(Dataset items)
--------------------------------------------------

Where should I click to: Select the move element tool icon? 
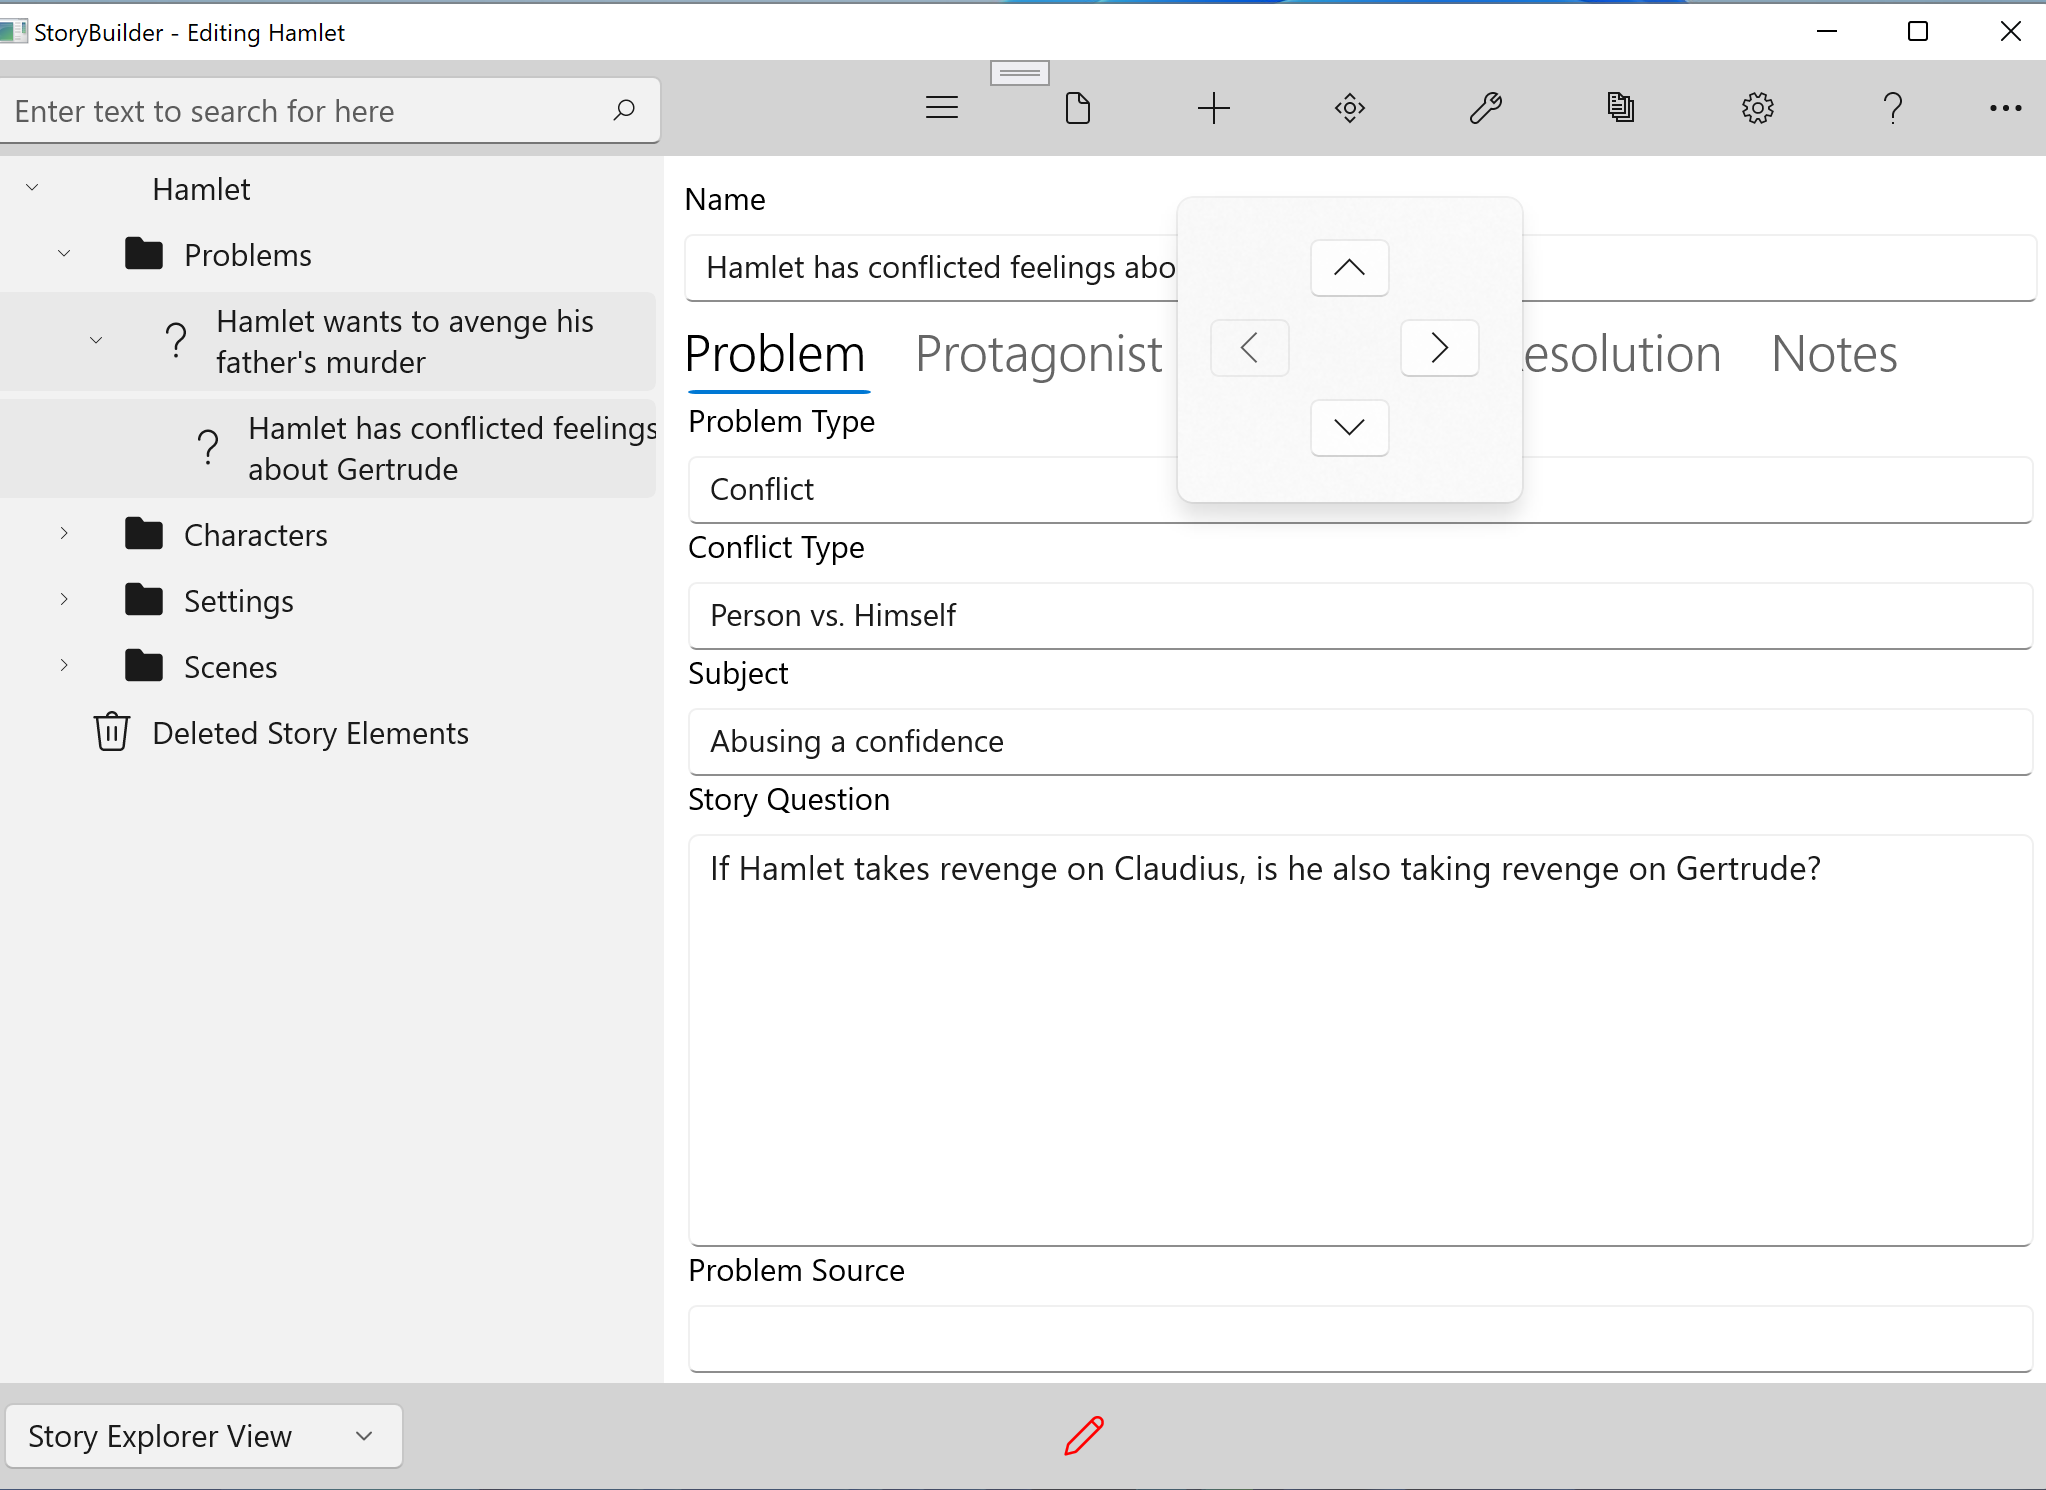(x=1348, y=108)
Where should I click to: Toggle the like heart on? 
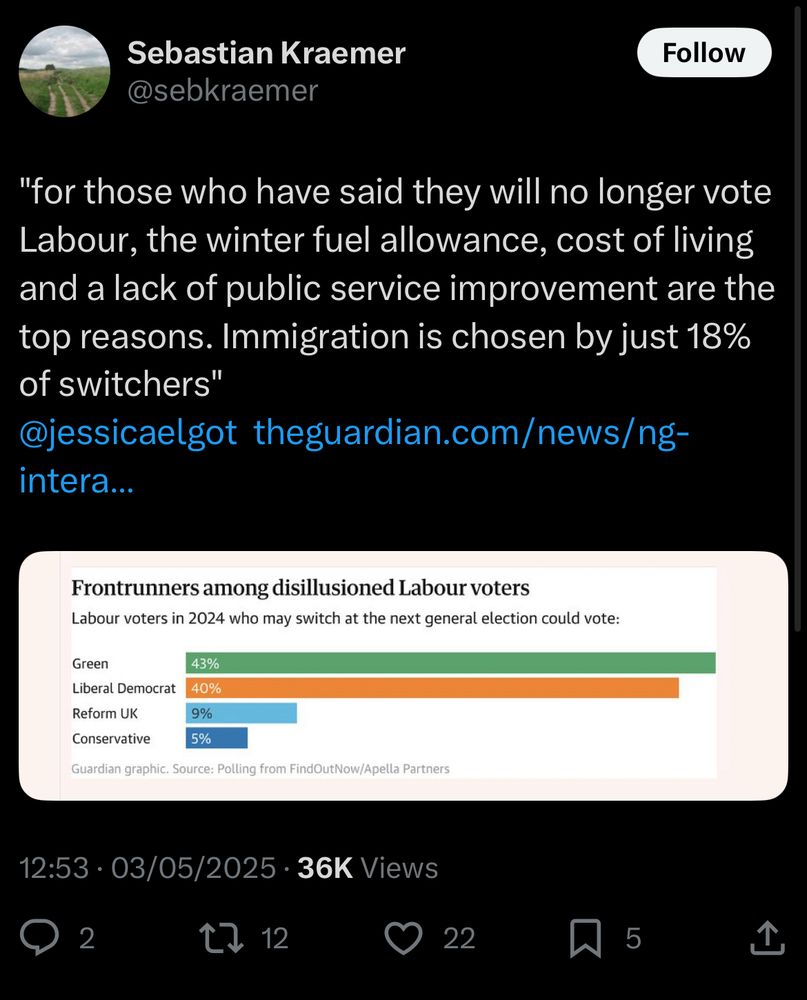tap(403, 938)
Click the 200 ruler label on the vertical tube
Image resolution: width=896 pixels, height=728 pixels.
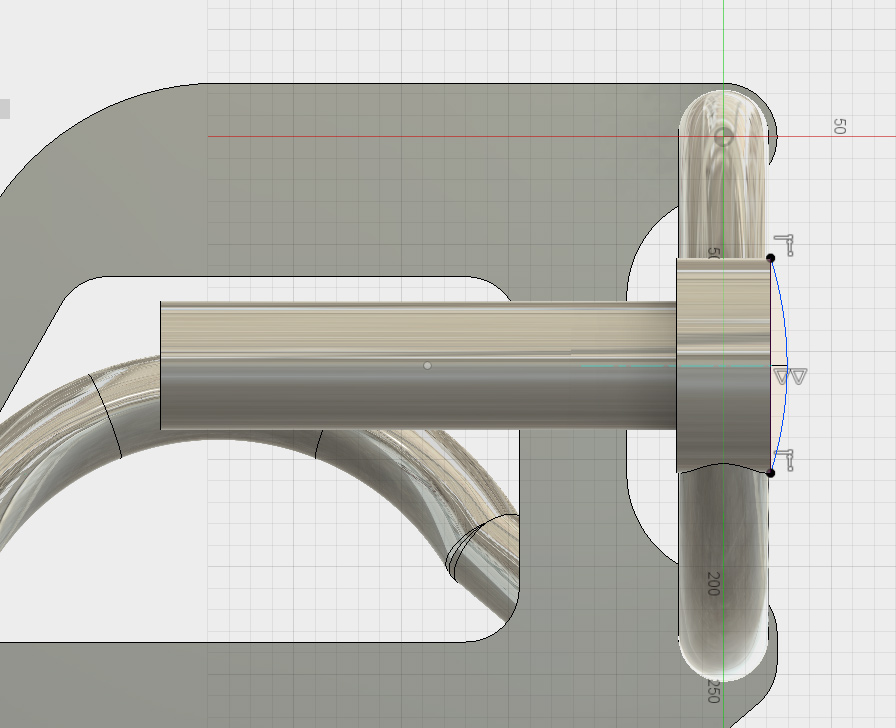pos(713,584)
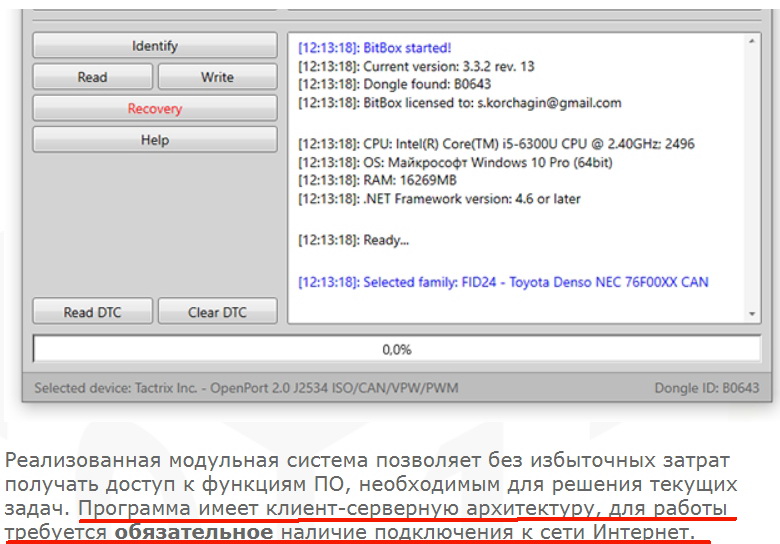Select the CPU info log line
780x544 pixels.
point(496,144)
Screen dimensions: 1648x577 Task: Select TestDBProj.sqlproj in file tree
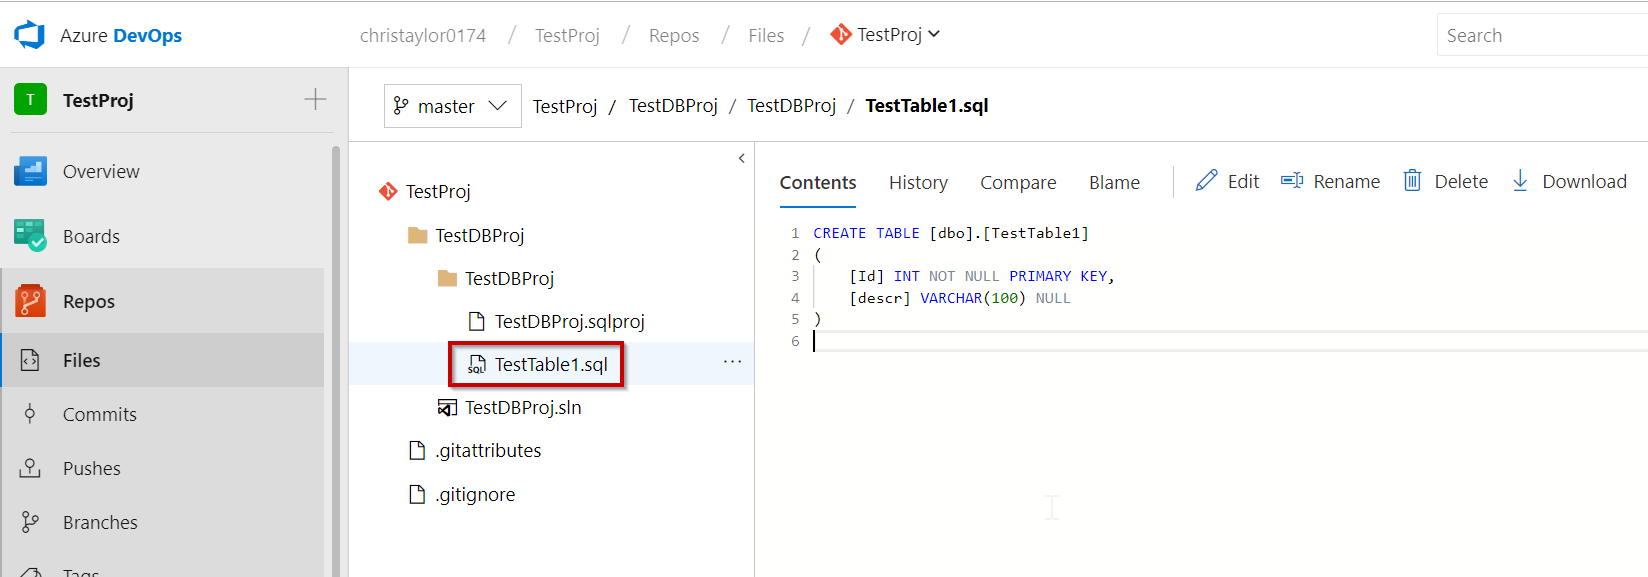(x=568, y=321)
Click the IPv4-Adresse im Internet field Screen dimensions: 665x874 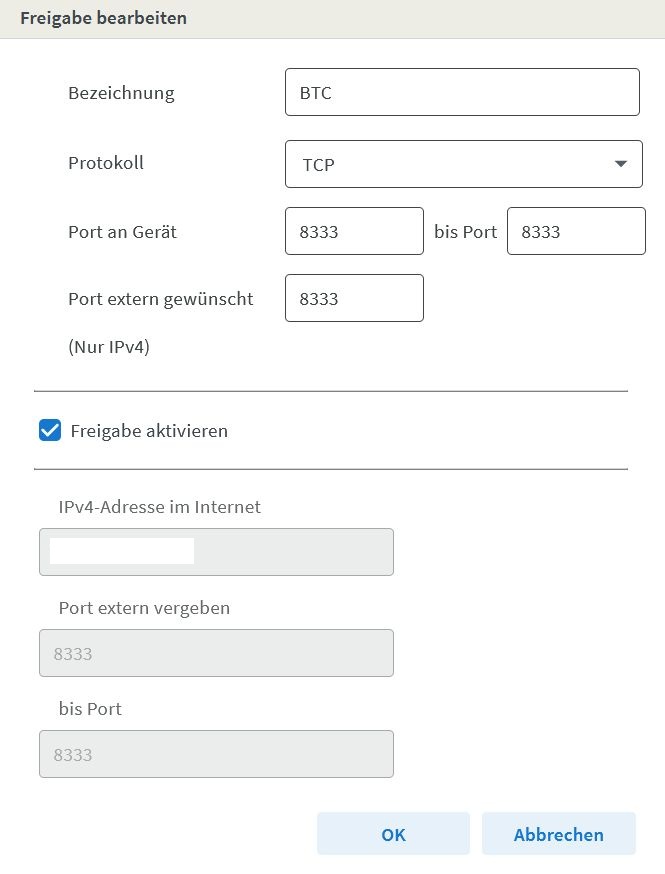[x=216, y=552]
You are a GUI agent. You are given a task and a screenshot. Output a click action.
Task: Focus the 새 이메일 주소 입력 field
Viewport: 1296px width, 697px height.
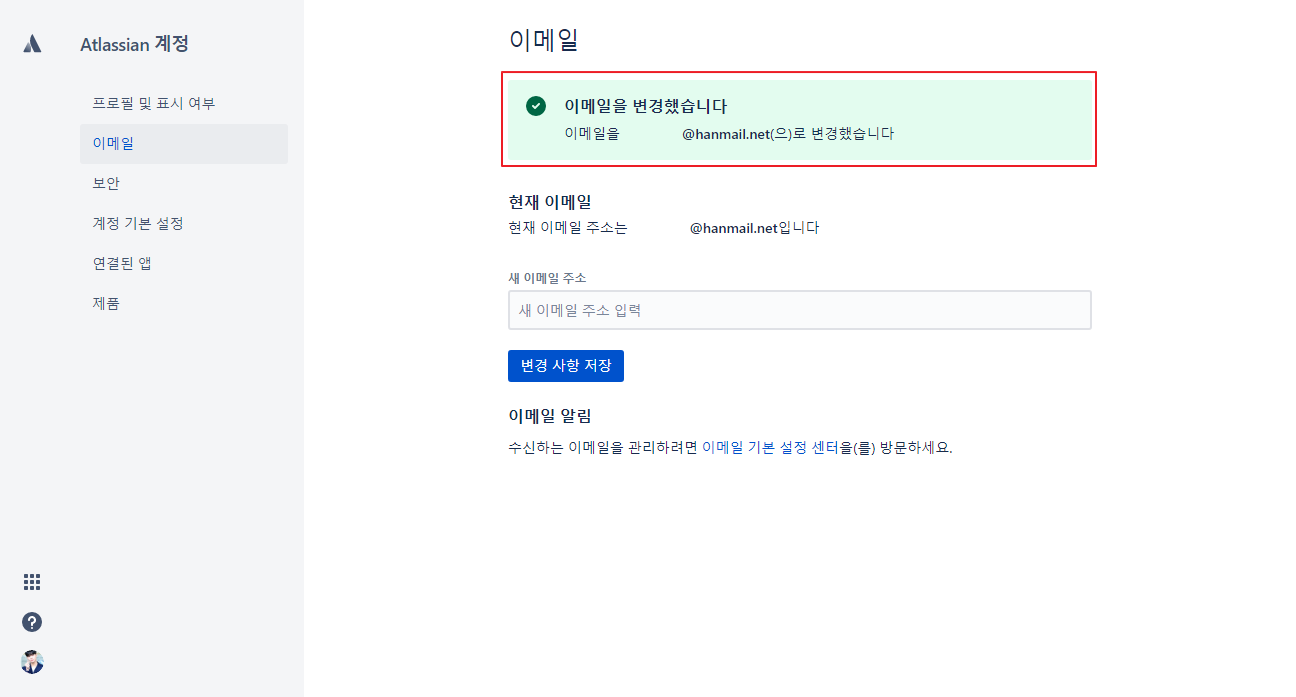pyautogui.click(x=799, y=310)
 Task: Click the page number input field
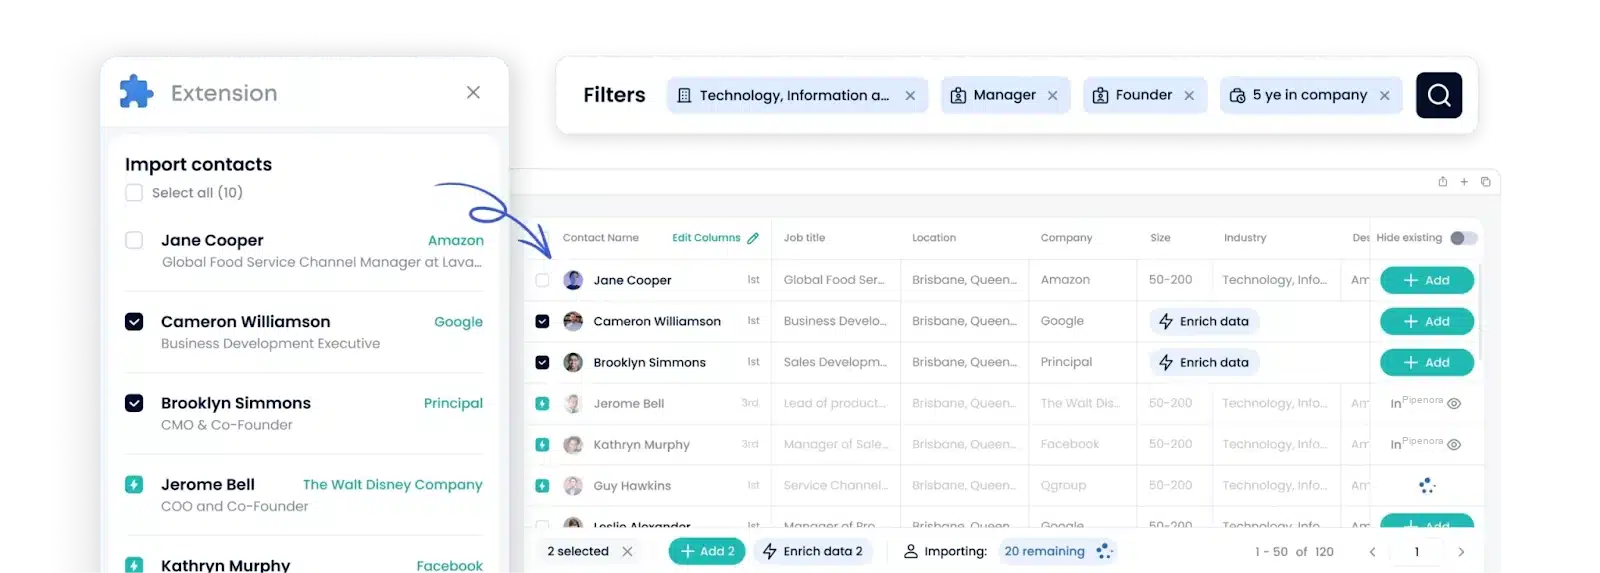click(x=1416, y=552)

--------------------------------------------------

AIM OF THE EXERCISE
Can you render the data from the line with "You are a GUI" through the end as a numbered list, skipping blank lines and leaving out the pictures?

TASK RESULT
1. You are a GUI agent. You are given a task and a screenshot. Output a click action.
2. Task: Focus the 새 이메일 주소 입력 field
3. Viewport: 1296px width, 697px height.
4. pyautogui.click(x=799, y=310)
5.  Task: Click the page number input field
6. click(x=1416, y=552)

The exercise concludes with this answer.